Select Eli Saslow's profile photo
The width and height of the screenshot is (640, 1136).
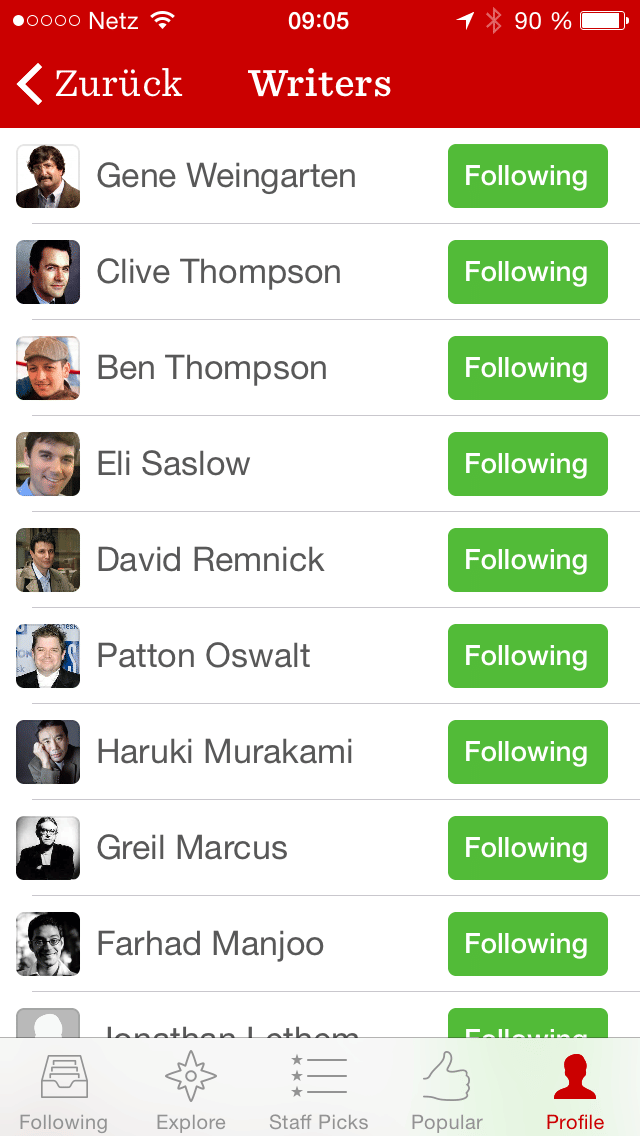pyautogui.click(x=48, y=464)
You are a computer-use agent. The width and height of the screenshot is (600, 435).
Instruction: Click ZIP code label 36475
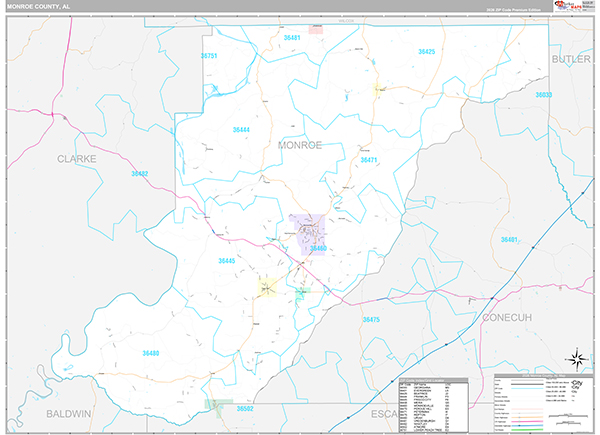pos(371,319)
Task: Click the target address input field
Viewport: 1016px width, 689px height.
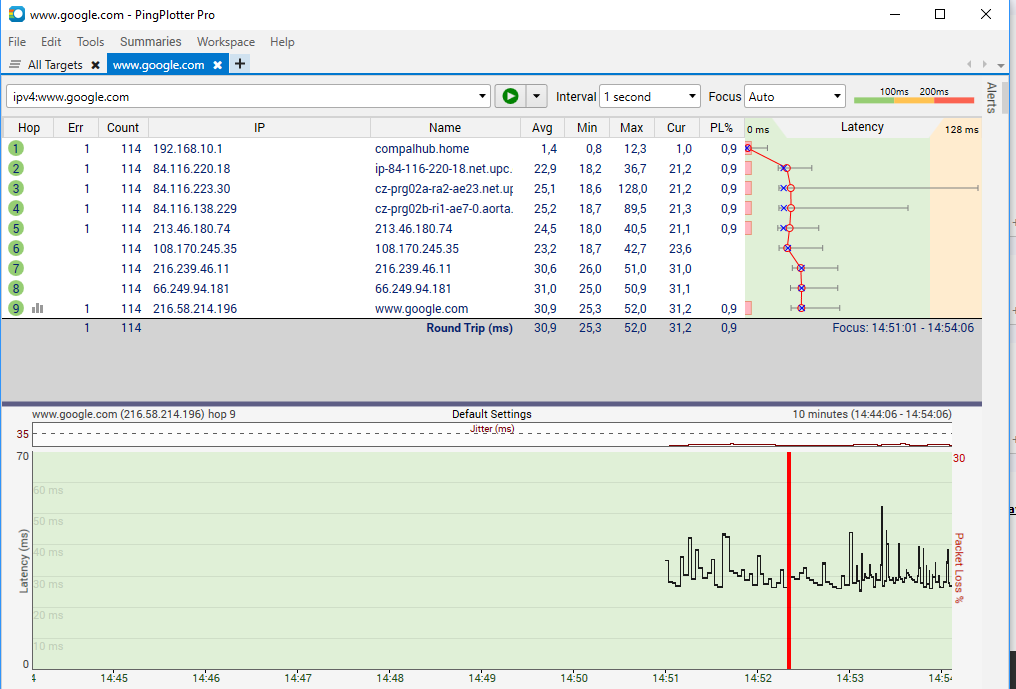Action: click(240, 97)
-*-
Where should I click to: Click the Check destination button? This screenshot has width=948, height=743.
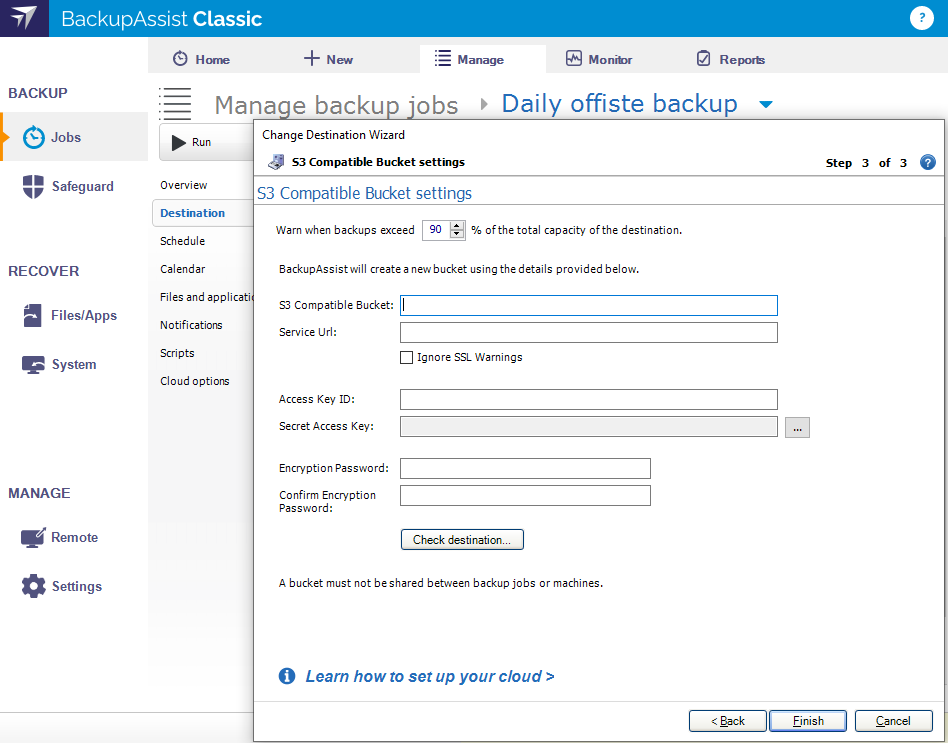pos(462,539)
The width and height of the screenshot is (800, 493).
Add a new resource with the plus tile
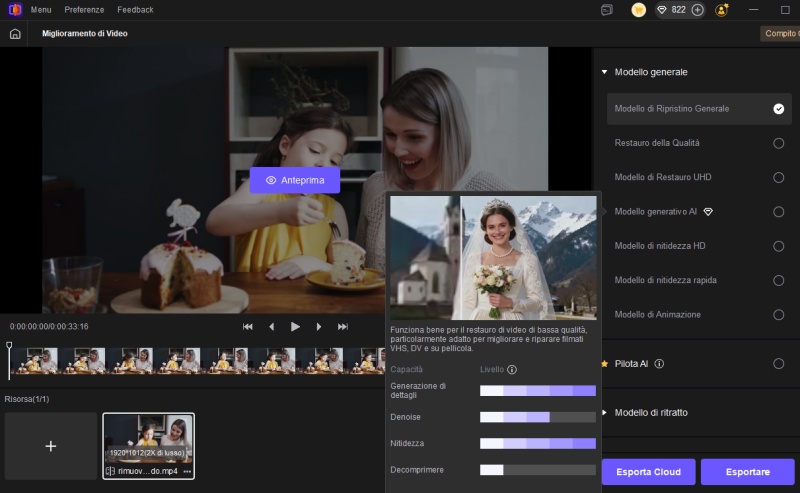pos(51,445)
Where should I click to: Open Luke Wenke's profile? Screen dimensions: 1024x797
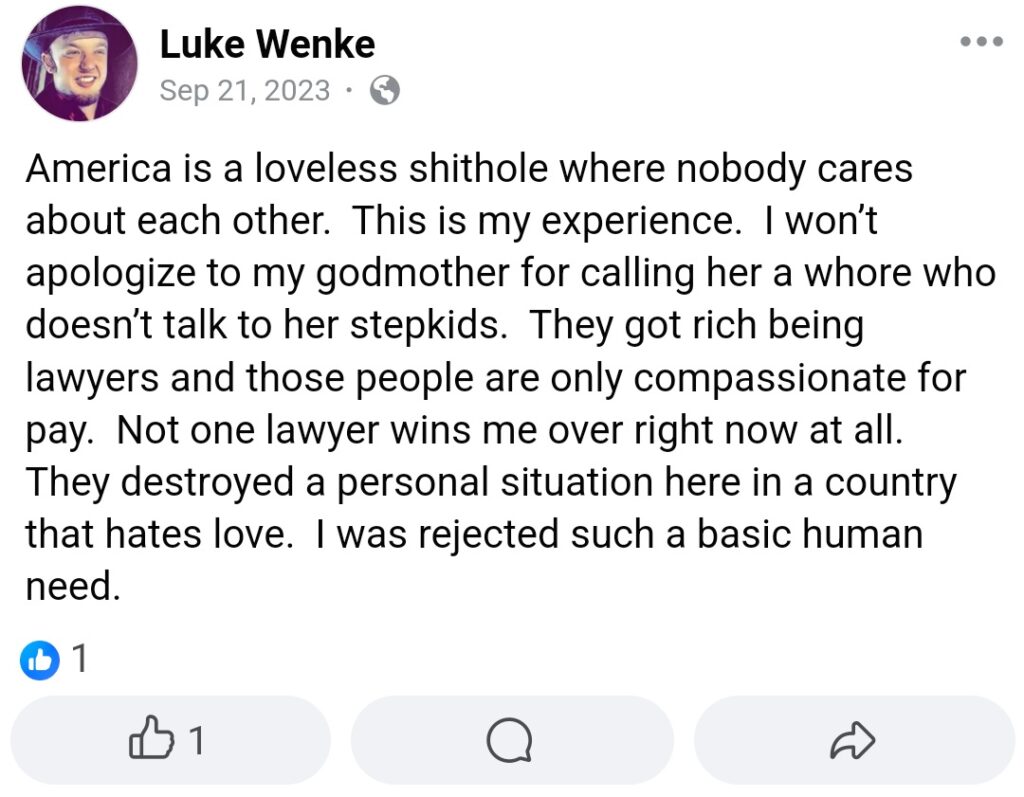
-*-
§ **ABOUT THIS TASK**:
Starting with the line above that holds "Where should I click to: Click", restate each line word for word up to and including the line that holds "Where should I click to: Open". Drop the pictures.

§ **TASK RESPONSE**:
Where should I click to: Click the Check destination button? This screenshot has width=948, height=743.
pos(462,539)
The width and height of the screenshot is (800, 493).
Add a new resource with the plus tile
pos(51,445)
Where should I click to: Open Luke Wenke's profile? Screen dimensions: 1024x797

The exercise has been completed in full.